ERA.id - Partai Gelora keberatan apabila Partai Keadilan Sejahtera (PKS) bergabung dengan pemerintahan baru di bawah kepemimpinan Prabowo Subianto-Gibran Rakabuming Raka.
Sekretaris Jenderal Partai Gelombang Rakyat (Gelora) Indonesia Mahfuz Sidik beralasan, selama masa kampanye Pilpres 2024, PKS kerap mengeluarkan narasi negatif yang menyerang Prabowo-Gibran, bahkan Presiden Joko Widodo.
"Seingat saya, selama proses kampanye, di kalangan PKS banyak muncul narasi sangat ideologis dalam menyerang sosok Prabowo-Gibran," ujarnya dikutip dari keterangan tertulis, Senin (29/4/2024).
Selain itu, PKS juga dinilai kerap memunculkan narasi yang mengadu domba dan membelah masyarakat.
Misalnya, dengan memberikan cap pengkhianat kepada Prabowo karena bergabung dengan pemerintahan Presiden Jokowi dan Wakil Presiden Ma'ruf Amin periode 2019-2024.
"Ketika pada 2019 Prabowo Subianto memutuskan rekonsiliasi dengan Jokowi, banyak cap sebagai pengkhianat kepada Prabowo Subianto. Umumnya datang dari basis pendukung PKS," ujarnya.
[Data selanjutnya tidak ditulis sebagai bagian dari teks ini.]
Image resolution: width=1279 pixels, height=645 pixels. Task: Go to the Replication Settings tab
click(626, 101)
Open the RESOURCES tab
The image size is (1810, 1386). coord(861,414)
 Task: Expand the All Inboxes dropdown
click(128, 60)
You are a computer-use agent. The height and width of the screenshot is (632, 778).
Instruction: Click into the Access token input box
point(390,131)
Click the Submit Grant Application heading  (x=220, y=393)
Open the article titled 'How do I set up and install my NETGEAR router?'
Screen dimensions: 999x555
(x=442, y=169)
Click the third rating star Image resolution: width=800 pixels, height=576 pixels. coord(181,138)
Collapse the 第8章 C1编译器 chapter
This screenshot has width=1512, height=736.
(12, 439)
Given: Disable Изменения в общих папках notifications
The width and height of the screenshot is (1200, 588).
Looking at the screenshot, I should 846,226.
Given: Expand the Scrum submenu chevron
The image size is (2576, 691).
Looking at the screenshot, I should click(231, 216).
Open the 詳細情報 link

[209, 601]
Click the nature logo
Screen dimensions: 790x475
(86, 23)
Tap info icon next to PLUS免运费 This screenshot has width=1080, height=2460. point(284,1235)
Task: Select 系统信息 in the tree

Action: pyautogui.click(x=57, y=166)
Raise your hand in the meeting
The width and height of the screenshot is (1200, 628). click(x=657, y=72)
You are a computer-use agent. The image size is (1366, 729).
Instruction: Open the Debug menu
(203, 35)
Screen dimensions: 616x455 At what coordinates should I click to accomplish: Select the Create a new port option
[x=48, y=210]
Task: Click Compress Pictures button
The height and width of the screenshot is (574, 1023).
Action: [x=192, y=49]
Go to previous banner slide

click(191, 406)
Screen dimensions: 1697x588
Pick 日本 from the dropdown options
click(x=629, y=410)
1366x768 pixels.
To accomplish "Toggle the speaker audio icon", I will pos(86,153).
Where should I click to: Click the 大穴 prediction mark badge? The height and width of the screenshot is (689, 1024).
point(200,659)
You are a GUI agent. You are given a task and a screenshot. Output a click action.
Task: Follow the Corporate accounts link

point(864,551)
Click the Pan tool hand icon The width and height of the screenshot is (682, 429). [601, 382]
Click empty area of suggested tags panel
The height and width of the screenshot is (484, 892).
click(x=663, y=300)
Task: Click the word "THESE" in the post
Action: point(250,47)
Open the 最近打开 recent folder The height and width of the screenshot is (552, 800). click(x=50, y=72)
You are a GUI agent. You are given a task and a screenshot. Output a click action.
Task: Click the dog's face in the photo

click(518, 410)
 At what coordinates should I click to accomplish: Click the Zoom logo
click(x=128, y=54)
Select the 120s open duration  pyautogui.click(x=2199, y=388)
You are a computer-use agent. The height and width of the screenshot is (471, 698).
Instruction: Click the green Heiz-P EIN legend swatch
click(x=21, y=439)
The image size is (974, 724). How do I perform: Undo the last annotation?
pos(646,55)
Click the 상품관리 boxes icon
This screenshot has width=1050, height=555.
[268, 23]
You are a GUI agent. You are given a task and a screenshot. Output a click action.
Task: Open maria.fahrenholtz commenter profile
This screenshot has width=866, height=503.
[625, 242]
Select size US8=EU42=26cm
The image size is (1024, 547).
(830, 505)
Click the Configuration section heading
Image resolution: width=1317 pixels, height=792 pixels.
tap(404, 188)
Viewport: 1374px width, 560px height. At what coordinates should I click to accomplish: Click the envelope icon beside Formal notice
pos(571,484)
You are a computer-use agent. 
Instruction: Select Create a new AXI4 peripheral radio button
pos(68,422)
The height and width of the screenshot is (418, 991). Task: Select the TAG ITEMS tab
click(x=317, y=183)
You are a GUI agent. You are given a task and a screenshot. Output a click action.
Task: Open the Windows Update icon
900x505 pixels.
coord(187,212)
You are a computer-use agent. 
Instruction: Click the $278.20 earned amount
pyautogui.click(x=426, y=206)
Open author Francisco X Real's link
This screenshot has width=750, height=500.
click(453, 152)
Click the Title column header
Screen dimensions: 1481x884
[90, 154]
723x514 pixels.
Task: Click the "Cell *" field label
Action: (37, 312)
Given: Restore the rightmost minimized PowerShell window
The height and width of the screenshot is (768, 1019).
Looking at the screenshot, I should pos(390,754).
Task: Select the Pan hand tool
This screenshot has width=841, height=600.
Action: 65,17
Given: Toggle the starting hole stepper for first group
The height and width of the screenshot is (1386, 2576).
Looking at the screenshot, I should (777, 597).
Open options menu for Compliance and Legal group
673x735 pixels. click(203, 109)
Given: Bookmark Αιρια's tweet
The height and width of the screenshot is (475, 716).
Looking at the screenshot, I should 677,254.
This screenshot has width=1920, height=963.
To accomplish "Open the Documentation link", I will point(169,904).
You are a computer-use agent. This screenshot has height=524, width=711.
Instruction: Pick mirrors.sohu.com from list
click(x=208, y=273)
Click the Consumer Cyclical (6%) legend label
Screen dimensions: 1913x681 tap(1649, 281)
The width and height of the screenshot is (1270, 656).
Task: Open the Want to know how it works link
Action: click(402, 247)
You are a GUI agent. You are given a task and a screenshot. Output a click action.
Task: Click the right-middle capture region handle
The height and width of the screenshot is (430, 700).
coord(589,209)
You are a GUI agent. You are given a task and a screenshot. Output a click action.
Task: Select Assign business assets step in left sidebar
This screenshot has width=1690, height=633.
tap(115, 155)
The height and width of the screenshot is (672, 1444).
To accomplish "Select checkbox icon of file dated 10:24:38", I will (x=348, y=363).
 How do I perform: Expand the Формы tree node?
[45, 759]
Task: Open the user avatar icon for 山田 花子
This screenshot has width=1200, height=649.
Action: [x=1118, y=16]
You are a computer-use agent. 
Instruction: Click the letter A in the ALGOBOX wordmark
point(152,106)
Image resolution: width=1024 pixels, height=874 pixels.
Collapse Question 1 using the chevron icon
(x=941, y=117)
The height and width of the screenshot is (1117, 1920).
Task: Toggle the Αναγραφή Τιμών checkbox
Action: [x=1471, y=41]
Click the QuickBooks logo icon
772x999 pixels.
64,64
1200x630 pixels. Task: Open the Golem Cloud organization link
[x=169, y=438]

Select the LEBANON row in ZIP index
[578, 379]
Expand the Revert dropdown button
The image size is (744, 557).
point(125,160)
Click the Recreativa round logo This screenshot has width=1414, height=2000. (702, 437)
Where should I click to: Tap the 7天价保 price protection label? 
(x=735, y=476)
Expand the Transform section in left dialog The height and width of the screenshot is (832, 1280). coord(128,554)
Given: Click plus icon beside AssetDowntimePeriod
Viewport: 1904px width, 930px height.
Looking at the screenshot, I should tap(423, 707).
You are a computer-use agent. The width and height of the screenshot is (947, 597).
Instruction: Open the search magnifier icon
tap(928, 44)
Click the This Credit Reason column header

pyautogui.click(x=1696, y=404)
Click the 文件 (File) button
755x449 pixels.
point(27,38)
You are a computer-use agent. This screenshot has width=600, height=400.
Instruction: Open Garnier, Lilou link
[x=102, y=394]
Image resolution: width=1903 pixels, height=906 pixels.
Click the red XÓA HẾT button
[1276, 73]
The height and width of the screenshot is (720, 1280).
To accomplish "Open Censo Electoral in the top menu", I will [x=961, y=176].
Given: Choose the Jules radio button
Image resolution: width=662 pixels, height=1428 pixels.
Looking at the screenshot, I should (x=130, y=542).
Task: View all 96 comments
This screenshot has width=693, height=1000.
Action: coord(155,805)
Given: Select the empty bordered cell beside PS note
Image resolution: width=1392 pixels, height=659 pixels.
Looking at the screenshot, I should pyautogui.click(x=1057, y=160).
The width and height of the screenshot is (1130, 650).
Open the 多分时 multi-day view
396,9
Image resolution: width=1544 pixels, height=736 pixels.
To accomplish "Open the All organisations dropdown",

Oleh karena itu, apabila PKS menjadi bagian dari partai politik di dalam pemerintahan Prabowo-Gibran, maka akan menjadi sinyal pembelahan antara PKS dengan massa ideologisnya.
"Jika sekarang PKS mau merapat karena alasan proses politik sudah selesai, apa segampang itu PKS bermain narasi ideologisnya? Apa kata pendukung fanatiknya? Sepertinya ada pembelahan sikap antara elite PKS dan massa pendukungnya," kata Mahfuz.
Sebagai informasi, pada Pilpres 2024, PKS bersama NasDem dan PKB mengusung pasangan calon presiden dan calon wakil presiden, Anies Baswedan-Muhaimin Iskandar.
Pasca putusan Mahkamah Konstitusi yang menolak seluruh gugatan sengketa Anies-Muhaimin, partai politik pengusung pasangan nomor urut dua itu, PKB dan NasDem, mulai merapat ke Prabowo.
Belakangan PKS memberi sinyal siap untuk bergabung dengan pemerintahan Prabowo-Gibran. PKS bahkan berharap calon presiden terpilih berkunjung ke partainya.